David has made numerous appearances in movies of all genres. He starred in films like Platoon, The Quick and the Dead, Men at Work, Stars, and Bars. David played the role of Kirby in 1995 crime thriller Dead Presidents. He has had several minor roles in movies like Armageddon, Pitch Black, The Chronicles of Riddick and many other. David has made appearances in several independent films. One of his most critically acclaimed works has been in the psychological drama Requiem for a Dream.
Besides his big-screen appearances, David has also starred on various TV shows. His first TV project was in the short-lived TV series The Job. He became a regular actor on the ABC’s show The Big House. In 2010, David continued his TV career, after being cast as Max Malini in the NBC’s TV series The Cape. His latest movie projects have included the science-fiction drama Cloud Atlas and horror film Smiley in 2012. In 2015, Davis became one of the leading actors in the Oprah Winfrey Network drama series Greenleaf.
David has been widely known for his work as a voice actor. He has voiced several projects, like the animated series Spawn and Gargoyles. He was the voice in role-playing game Fallout and Planescape: Tournament. He also provides the voice of Arbiter for the game Halo 2, the follow-up game Halo 3, Halo: The Master Chief Collection and Halo 5: Guardians.
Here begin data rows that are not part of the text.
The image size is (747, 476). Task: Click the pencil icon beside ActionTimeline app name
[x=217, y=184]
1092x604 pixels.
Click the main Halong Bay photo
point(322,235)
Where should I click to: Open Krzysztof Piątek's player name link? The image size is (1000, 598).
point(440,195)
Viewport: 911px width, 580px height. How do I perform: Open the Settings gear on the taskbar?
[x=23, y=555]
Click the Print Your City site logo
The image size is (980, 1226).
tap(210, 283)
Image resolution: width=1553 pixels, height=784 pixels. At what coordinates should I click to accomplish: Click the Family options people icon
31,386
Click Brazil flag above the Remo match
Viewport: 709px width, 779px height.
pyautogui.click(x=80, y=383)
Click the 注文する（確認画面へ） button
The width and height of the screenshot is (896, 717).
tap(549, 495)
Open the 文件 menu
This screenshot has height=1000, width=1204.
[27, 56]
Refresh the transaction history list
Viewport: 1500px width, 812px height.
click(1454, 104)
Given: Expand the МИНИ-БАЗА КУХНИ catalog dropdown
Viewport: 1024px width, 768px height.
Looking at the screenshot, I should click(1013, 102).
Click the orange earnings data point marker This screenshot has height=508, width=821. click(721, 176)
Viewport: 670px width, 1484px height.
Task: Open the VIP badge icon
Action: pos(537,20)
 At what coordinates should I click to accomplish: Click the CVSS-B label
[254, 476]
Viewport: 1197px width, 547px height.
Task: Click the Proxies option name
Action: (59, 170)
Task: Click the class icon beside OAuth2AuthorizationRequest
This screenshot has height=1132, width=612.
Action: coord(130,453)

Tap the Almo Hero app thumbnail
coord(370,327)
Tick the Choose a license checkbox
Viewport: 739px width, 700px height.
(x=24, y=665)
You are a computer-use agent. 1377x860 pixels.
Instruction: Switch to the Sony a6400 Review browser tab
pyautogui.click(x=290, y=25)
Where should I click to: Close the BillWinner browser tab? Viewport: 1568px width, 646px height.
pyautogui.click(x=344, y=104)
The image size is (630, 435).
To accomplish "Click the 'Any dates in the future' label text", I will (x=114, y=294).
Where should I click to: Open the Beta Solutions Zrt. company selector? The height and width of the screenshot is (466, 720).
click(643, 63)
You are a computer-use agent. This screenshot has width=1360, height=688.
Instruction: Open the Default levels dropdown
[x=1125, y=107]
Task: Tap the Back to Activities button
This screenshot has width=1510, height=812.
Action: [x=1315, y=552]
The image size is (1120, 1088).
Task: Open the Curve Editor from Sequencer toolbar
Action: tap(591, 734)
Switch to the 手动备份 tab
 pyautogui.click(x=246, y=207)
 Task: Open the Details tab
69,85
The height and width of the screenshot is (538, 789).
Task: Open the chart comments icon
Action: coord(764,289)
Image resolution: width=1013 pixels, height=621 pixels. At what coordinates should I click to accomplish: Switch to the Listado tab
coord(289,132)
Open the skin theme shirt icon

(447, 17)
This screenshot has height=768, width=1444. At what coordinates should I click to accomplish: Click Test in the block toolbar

David has worked as the narrator for several documentary films by Ken Burns. He has narrated Burns’ Jazz, Mark Twain, The War, Jackie Robinson. For his work on Burns’ The War and Unforgivable Blackness, he won the Emmy Award for Outstanding Voice-Over Performance. He also narrates the BBC documentary World War II: Behind Closed Doors. He became the narrator on the PBS documentary Ancient Refuge in the Holy Land and History Channel documentary Crusades: Crescent & the Cross. He has also worked on several projects by National Geographic.
Besides his work on numerous film, TV, and voice acting jobs, David continued to take part in stage plays. In 1992, he was nominated for a Tony Award for Best Supporting Actor in a Musical for his work in Jelly’s Last Jam. He was also critically acclaimed for his performance in Shakespeare work in New York’s Central Park.
In 2006, David appeared in the musical Hot Feet on Broadway. His next on stage performance was in the 2013 revival of August Wilsons Joe Turner’s Come and Gone in Los Angeles. In 2015, David starred as Dolomite in the play ToasT, set in the Attica Prison during its 1971 prison riot.
David has been married two times. His first marriage was to Margit Edwards in 1990. She was a drama student at Hunter College at the time. The couple had a son. Currently, David is married to the actress Dionne Lea Williams, with whom he has two daughters.
The Washington DC awarded David the Best Ensemble category award Are Film Critics Association for his work in the comedy film Barbershop. David has won two Primetime Emmy Awards for voicing the documentaries Unforgivable Blackness: The Rise and Fall of Jack Johnson and The War episode, A Necessary War.